Moneyball's worth the price fo admission

Author: vickkynight from United States
26 September 2011

*** This review may contain spoilers ***

I enjoy movies, go to many festivals, as well as preview screenings, and I am enjoying posting the reviews on IMDb for all to see.

So far, I am only posting reviews of the films I have liked. Recently, I had the chance to see "Moneyball," and I've been meaning to post my review.

The main cast does a wonderful job, starting off with Brad Pitt, who will surely receive Oscar buzz for this role. Playing Billy Beane - a failed prospect of the New York Mets, but a G.M. with a chance to do something special - Pitt thrives. Although a successful talent evaluator, Beane is strapped by the financial constraints the Oakland team has put on him. Enter Jonah Hill.

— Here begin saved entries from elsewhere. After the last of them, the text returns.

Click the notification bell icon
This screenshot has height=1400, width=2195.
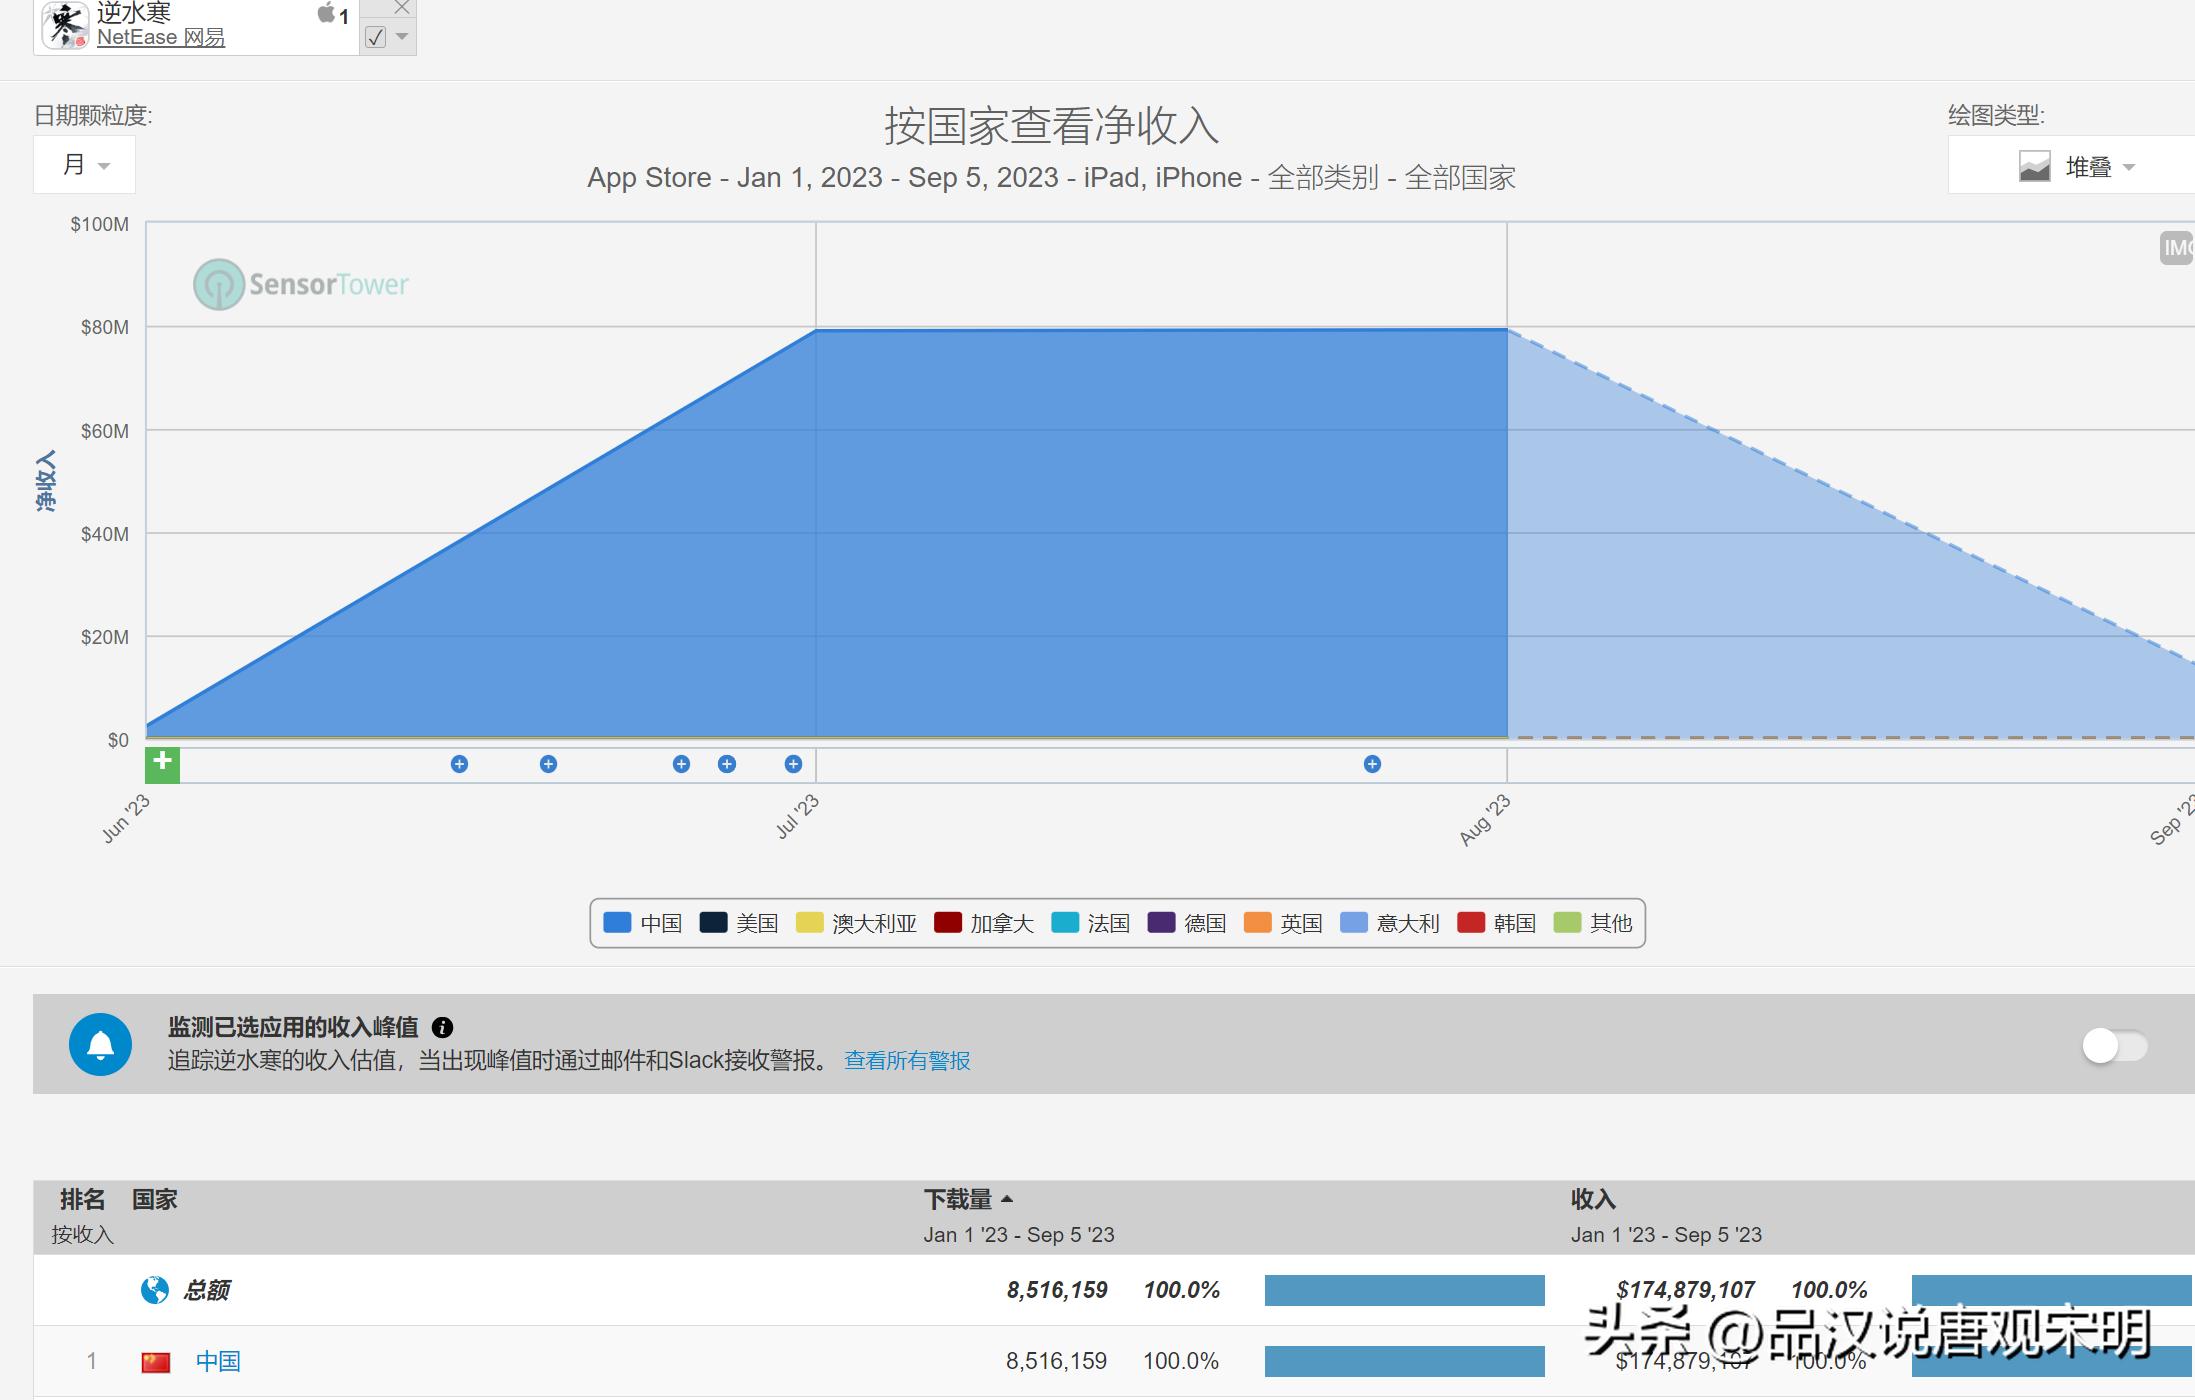click(100, 1043)
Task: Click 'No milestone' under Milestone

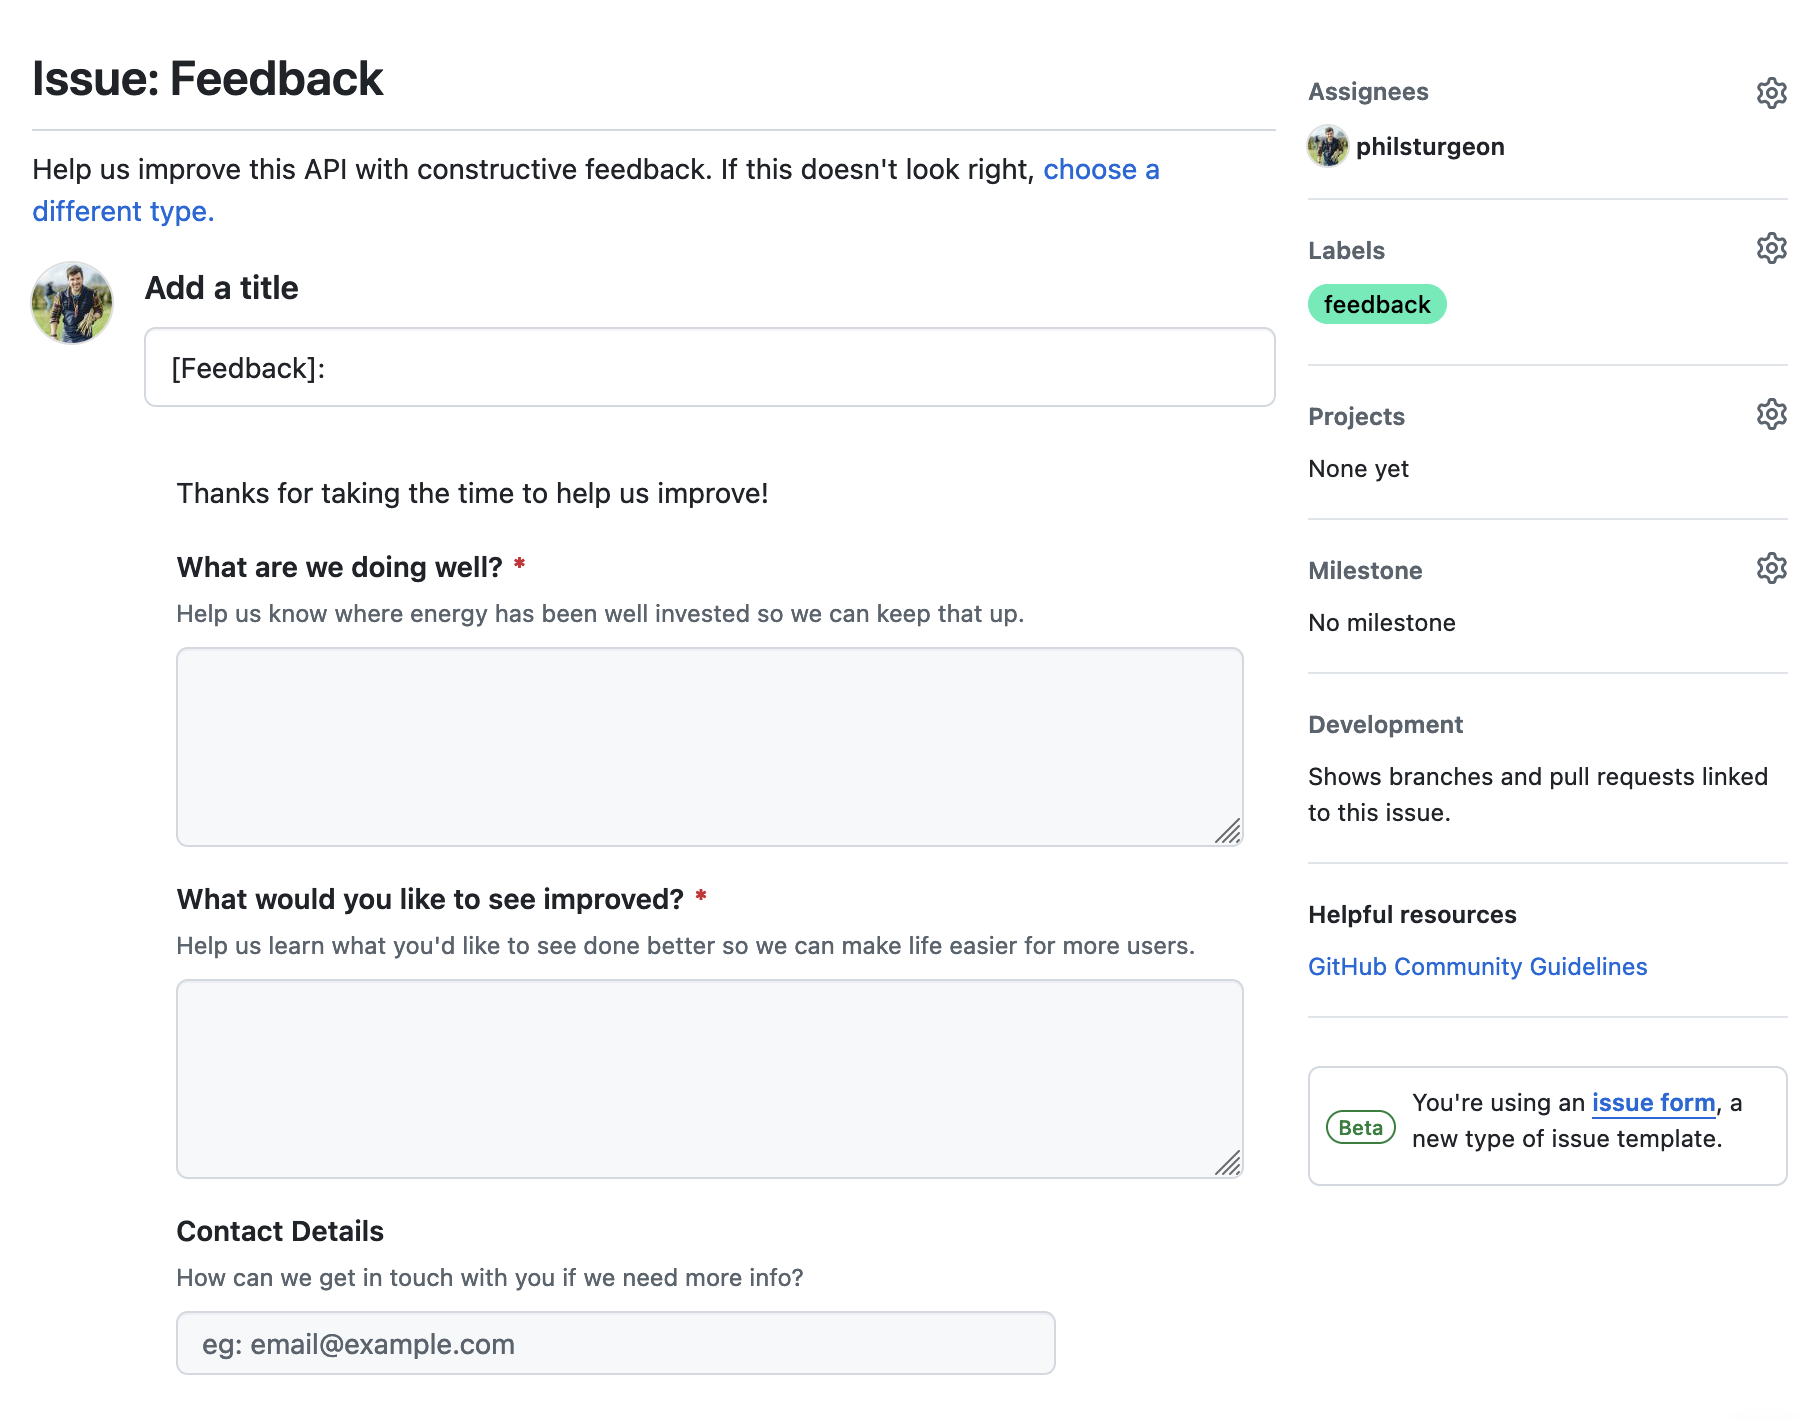Action: click(1381, 622)
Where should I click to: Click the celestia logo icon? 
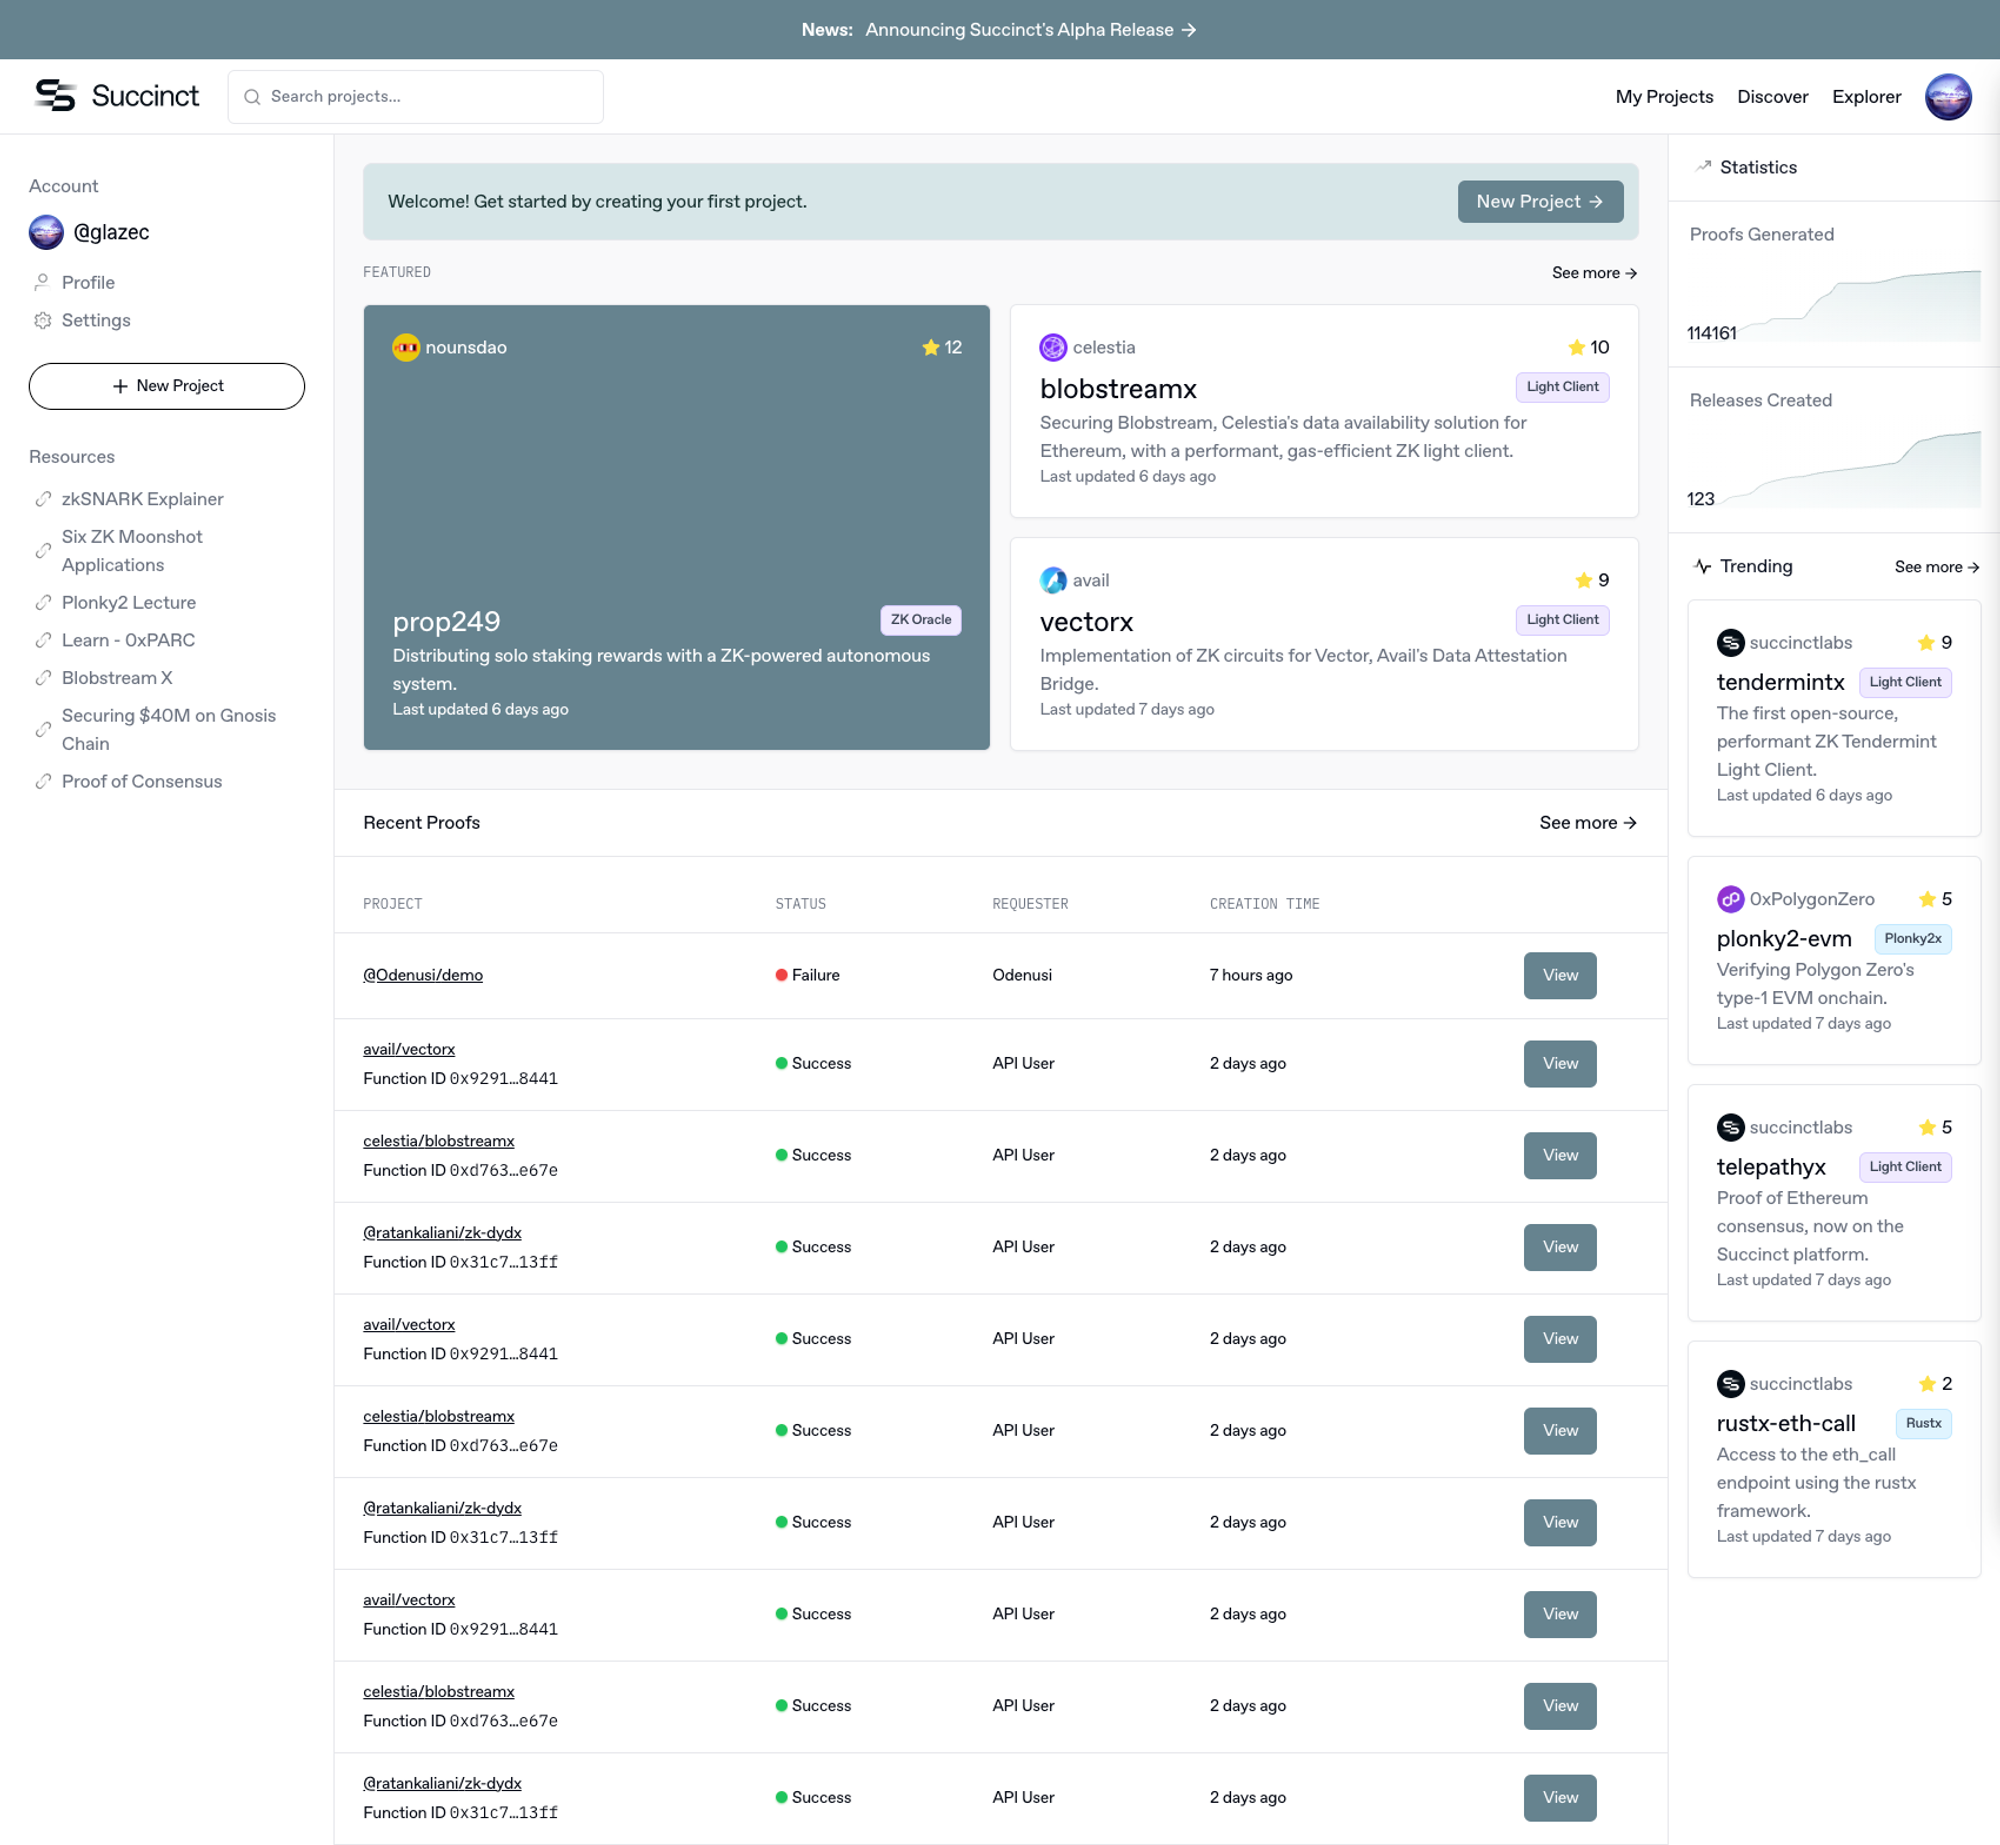coord(1052,347)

Playing Peter Brand, a numbers guy, he teams up with Beane to change the entire approach to drafting players and signing free agents. The results make for a riveting movie that is as much about life as it is baseball.

Filmed in the style of a docudrama, Moneyball is one of the best in this style of film. Go see it, even if you're not a baseball fan. Very real, and it plays that way. While I enjoyed the ending very much, it certainly is NOT a Hollywood ending. See the movie, and you will know what I mean.